Hanson and Raney Earn Les Schwab Champions of Character Awards
LA GRANDE, Ore. – Northwest University’s Hannah Hanson and Kieren Raney have been named the recipients of the 2016 Les Schwab Champions of Character Award, the conference office announced.
Hanson, a junior volleyball player from Tenino Wash., began working as a member of a leadership group with Team IMPACT, a group involved in matching children with mental or physical illnesses with a local college athletic team. The children are "drafted" by a team and remain with the team from "Draft Day" through graduation.

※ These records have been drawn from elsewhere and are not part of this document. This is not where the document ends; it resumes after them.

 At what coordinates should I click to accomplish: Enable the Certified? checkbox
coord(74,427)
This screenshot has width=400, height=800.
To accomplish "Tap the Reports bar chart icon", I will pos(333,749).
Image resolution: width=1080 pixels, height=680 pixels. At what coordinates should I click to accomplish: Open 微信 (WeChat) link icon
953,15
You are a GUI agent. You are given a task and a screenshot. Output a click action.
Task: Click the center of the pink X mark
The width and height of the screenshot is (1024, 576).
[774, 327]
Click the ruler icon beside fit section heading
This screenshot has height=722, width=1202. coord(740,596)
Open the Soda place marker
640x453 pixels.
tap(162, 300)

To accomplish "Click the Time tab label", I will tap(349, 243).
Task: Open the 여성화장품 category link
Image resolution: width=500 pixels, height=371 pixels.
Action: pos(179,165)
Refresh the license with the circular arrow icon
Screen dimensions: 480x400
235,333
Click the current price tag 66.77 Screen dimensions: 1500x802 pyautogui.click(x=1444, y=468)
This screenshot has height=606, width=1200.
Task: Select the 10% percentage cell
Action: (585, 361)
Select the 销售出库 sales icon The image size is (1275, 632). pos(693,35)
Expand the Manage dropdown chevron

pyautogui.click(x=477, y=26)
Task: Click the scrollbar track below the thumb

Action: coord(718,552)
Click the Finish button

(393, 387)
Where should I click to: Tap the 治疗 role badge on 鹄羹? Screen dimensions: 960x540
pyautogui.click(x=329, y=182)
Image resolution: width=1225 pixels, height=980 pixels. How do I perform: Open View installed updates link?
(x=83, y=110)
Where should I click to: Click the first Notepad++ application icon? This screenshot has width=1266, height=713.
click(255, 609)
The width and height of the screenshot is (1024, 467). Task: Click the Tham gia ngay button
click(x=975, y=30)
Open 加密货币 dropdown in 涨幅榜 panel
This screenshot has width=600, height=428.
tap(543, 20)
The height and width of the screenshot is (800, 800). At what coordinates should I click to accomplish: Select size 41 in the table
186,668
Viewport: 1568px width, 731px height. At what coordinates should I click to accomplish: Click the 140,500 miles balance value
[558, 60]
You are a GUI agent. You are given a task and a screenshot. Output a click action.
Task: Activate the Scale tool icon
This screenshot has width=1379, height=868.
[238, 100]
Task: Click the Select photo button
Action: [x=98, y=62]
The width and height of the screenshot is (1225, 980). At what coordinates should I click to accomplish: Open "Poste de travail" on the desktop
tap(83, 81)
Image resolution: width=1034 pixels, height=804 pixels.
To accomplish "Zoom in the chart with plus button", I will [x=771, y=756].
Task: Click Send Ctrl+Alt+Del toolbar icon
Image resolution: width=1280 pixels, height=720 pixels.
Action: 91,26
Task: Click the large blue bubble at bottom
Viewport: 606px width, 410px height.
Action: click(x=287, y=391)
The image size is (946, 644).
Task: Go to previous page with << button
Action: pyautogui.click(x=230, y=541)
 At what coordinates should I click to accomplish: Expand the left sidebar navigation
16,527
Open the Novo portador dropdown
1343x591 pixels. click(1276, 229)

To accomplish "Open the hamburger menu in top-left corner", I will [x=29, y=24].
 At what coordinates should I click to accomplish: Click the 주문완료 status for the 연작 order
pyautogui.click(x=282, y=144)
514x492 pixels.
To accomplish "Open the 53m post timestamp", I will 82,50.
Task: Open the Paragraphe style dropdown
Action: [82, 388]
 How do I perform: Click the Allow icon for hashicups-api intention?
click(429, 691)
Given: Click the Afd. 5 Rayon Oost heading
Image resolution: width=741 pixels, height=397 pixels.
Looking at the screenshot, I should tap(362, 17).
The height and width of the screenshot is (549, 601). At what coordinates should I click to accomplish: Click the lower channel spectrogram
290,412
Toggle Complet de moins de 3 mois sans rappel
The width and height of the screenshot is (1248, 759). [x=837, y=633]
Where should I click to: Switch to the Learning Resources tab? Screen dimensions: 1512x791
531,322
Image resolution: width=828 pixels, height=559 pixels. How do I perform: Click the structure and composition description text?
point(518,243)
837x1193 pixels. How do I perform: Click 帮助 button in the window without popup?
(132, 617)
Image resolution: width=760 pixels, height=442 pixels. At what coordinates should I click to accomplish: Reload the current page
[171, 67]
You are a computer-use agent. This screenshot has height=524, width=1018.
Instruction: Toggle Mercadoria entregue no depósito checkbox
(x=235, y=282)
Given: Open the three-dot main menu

Through this relationship, the children gain great strength, camaraderie and support and the student athletes are taught lessons about courage, resiliency and life perspective that they can’t learn in a classroom.
Hanson has also traveled to Africa on a two week mission/medical/teaching trip. There, she worked with children from sunrise to sundown to help improve their quality of life.
In spring, Hanson made a mission trip with the NU volleyball team to Nicaragua, where she took part in classes to help teach Nicaraguan children English and was a coach at a sitting volleyball camp, one of the first in the country aimed at teaching the game to disabled athletes.
The trips also allowed the team play against and establish a relationship with the Nicaraguan national volleyball team. Hanson departed May 16 for China where she spends time in the classroom and given an opportunity to teach for several weeks this summer.
This marks the second year in a row that Raney, a junior on NU’s soccer team, has won the Champions of Character award. A native of Snohomish, Wash., Raney spends his semester, spring and summer breaks as a part of Adventure Soccer, a faith-based organization founded by his father Matt, and involves the entire Raney family. Their travels take them to Swaziland in Africa and the curriculum of their soccer camps emphasizes sportsmanship, team play and integrity in every participant as well as developing the technical side of soccer in each player.
He will also work with several high schools in Swaziland and an orphanage to help direct the youth in a positive direction in their lives.
His group also partners directly with Leadership for Africa in the operation of The Sandra Lee Centre Orphanage, a home for rescued and abandoned children. In addition, Adventure Soccer builds Carepoint Feeding Stations to help provide food for orphan and needy children. Soccer camps are used to identify children in need and organize soccer teams in order to teach, disciple and mentor the children.
This summer Raney will travel to Yakima, Wash., with Adventure soccer to do outreach in the urban areas to raise awareness of gang violence. He will be working with people who have experienced life with gangs and the affect they have on the community. He will follow the outreach work with working a running camp in Snohomish teaching children the qualities of teamwork and other positive character attributes.